This is one of those things where before kids, I knew exactly where I stood. Of course we should not let our kids win! They will not win in life all the time and the sooner we can teach them this, the better.
Yeah, yeah, yeah that’s all well and good but imagine the scene; things in the house are shaky, perhaps you’re stuck inside because it’s raining (or because of a global pandemic…), everyone’s grumpy and you really want and need to turn things around.
So you play a game together and the mood starts to change. Everyone’s starting to enjoy themselves, your heart feels a little lighter and you start to feel like the day has been salvaged.
And then it starts to become clear that your child might lose the game. The storm clouds start to gather. It comes down to one move that means sudden death and then the decision becomes clear: either you claim (hard-won) victory and all hell breaks loose or you break a golden parenting rule and you (whispers) let them win.

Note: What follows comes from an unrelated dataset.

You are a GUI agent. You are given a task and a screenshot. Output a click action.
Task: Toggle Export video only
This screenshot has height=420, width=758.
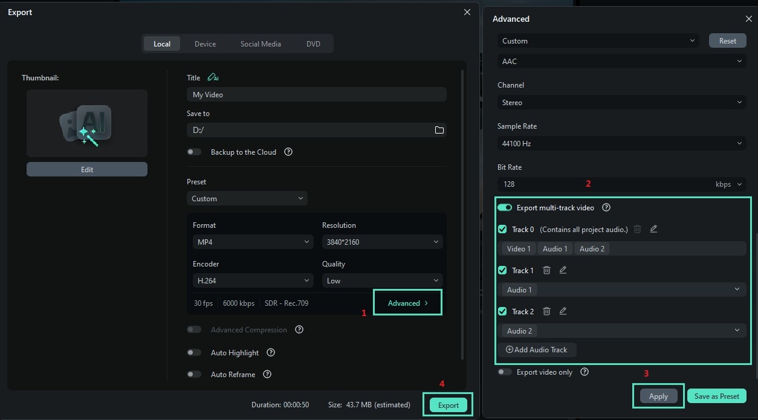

I used to be much more hard-arse about this but 9 years of parenting has worn me down. I’m now much more likely to slip a £500 note to my eldest during Monopoly (I am always the banker for a reason) than risk a disturbance to this new-found peace after he lands on Daddy’s Park Lane hotel for the third time.
The problem is once you start letting them win it’s even harder to imagine being able to teach them how to lose gracefully.
I know I know, that old rod for my own back is back. But what can I say? Easy in the short-term is winning at the moment. Hopefully I’ll get a grip very soon.